Appending to array:         n=       8 iterations= 1000000 memory=     376 bytes, create+destroy time=0.154 read time = 0.084 result=28000000
Appending to Vector:        n=       8 iterations= 1000000 memory=     192 bytes, create+destroy time=0.227 read time = 0.148 result=28000000
Appending to SplStack:      n=       8 iterations= 1000000 memory=     408 bytes, create+destroy time=0.530 read time = 0.240 result=28000000
Appending to SplFixedArray: n=       8 iterations= 1000000 memory=     192 bytes, create+destroy time=1.026 read time = 0.205 result=28000000
 
 
Appending to array:         n= 1048576 iterations=      20 memory=33558608 bytes, create+destroy time=0.699 read time = 0.151 result=10995105792000
Appending to Vector:        n= 1048576 iterations=      20 memory=16777304 bytes, create+destroy time=0.483 read time = 0.271 result=10995105792000
Appending to SplStack:      n= 1048576 iterations=      20 memory=33554584 bytes, create+destroy time=0.865 read time = 0.410 result=10995105792000
Appending to SplFixedArray: n= 1048576 iterations=      20 memory=16777304 bytes, create+destroy time=2.431 read time = 0.404 result=10995105792000
<?php
 
function bench_array(int $n, int $iterations) {
    $totalReadTime = 0.0;
    $startTime = hrtime(true);
    $total = 0;
    for ($j = 0; $j < $iterations; $j++) {
        $startMemory = memory_get_usage();
        $values = [];
        for ($i = 0; $i < $n; $i++) {
            $values[] = $i;
        }
        $startReadTime = hrtime(true);
        for ($i = 0; $i < $n; $i++) {
            $total += $values[$i];
        }
        $endReadTime = hrtime(true);
        $totalReadTime += $endReadTime - $startReadTime;
 
        $endMemory = memory_get_usage();
        unset($values);
    }
    $endTime = hrtime(true);
 
    $totalTime = ($endTime - $startTime) / 1000000000;
    $totalReadTimeSeconds = $totalReadTime / 1000000000;
    printf("Appending to array:         n=%8d iterations=%8d memory=%8d bytes, create+destroy time=%.3f read time = %.3f result=%d\n",
        $n, $iterations, $endMemory - $startMemory, $totalTime - $totalReadTimeSeconds, $totalReadTimeSeconds, $total);
}
function bench_vector(int $n, int $iterations) {
    $startTime = hrtime(true);
    $totalReadTime = 0.0;
    $total = 0;
    for ($j = 0; $j < $iterations; $j++) {
        $startMemory = memory_get_usage();
        $values = new Vector();
        for ($i = 0; $i < $n; $i++) {
            $values[] = $i;
        }
 
        $startReadTime = hrtime(true);
        for ($i = 0; $i < $n; $i++) {
            $total += $values[$i];
        }
        $endReadTime = hrtime(true);
        $totalReadTime += $endReadTime - $startReadTime;
 
        $endMemory = memory_get_usage();
        unset($values);
    }
    $endTime = hrtime(true);
    $totalTime = ($endTime - $startTime) / 1000000000;
    $totalReadTimeSeconds = $totalReadTime / 1000000000;
    printf("Appending to Vector:        n=%8d iterations=%8d memory=%8d bytes, create+destroy time=%.3f read time = %.3f result=%d\n",
        $n, $iterations, $endMemory - $startMemory, $totalTime - $totalReadTimeSeconds, $totalReadTimeSeconds, $total);
}
// SplStack is a subclass of SplDoublyLinkedList, so it is a linked list that takes more memory than needed.

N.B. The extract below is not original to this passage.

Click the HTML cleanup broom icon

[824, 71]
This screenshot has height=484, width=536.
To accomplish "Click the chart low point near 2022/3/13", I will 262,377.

// Access to values in the middle of the SplStack is also less efficient.
function bench_spl_stack(int $n, int $iterations) {
    $startTime = hrtime(true);
    $totalReadTime = 0.0;
    $total = 0;
    for ($j = 0; $j < $iterations; $j++) {
        $startMemory = memory_get_usage();
        $values = new SplStack();
        for ($i = 0; $i < $n; $i++) {
            $values->push($i);
        }
        $startReadTime = hrtime(true);
        // Random access is linear time in a linked list, so use foreach instead
        foreach ($values as $value) {
            $total += $value;
        }
        $endReadTime = hrtime(true);
        $totalReadTime += $endReadTime - $startReadTime;
        $endMemory = memory_get_usage();
        unset($values);
    }
    $endTime = hrtime(true);
    $totalTime = ($endTime - $startTime) / 1000000000;
    $totalReadTimeSeconds = $totalReadTime / 1000000000;
    printf("Appending to SplStack:      n=%8d iterations=%8d memory=%8d bytes, create+destroy time=%.3f read time = %.3f result=%d\n",
        $n, $iterations, $endMemory - $startMemory, $totalTime - $totalReadTimeSeconds, $totalReadTimeSeconds, $total);
}
function bench_spl_fixed_array(int $n, int $iterations) {
    $startTime = hrtime(true);
    $totalReadTime = 0.0;
    $total = 0;
    for ($j = 0; $j < $iterations; $j++) {
        $startMemory = memory_get_usage();
        $values = new SplFixedArray();
        for ($i = 0; $i < $n; $i++) {
            // Imitate how push() would be implemented in a situation
            // where the number of elements wasn't actually known ahead of time.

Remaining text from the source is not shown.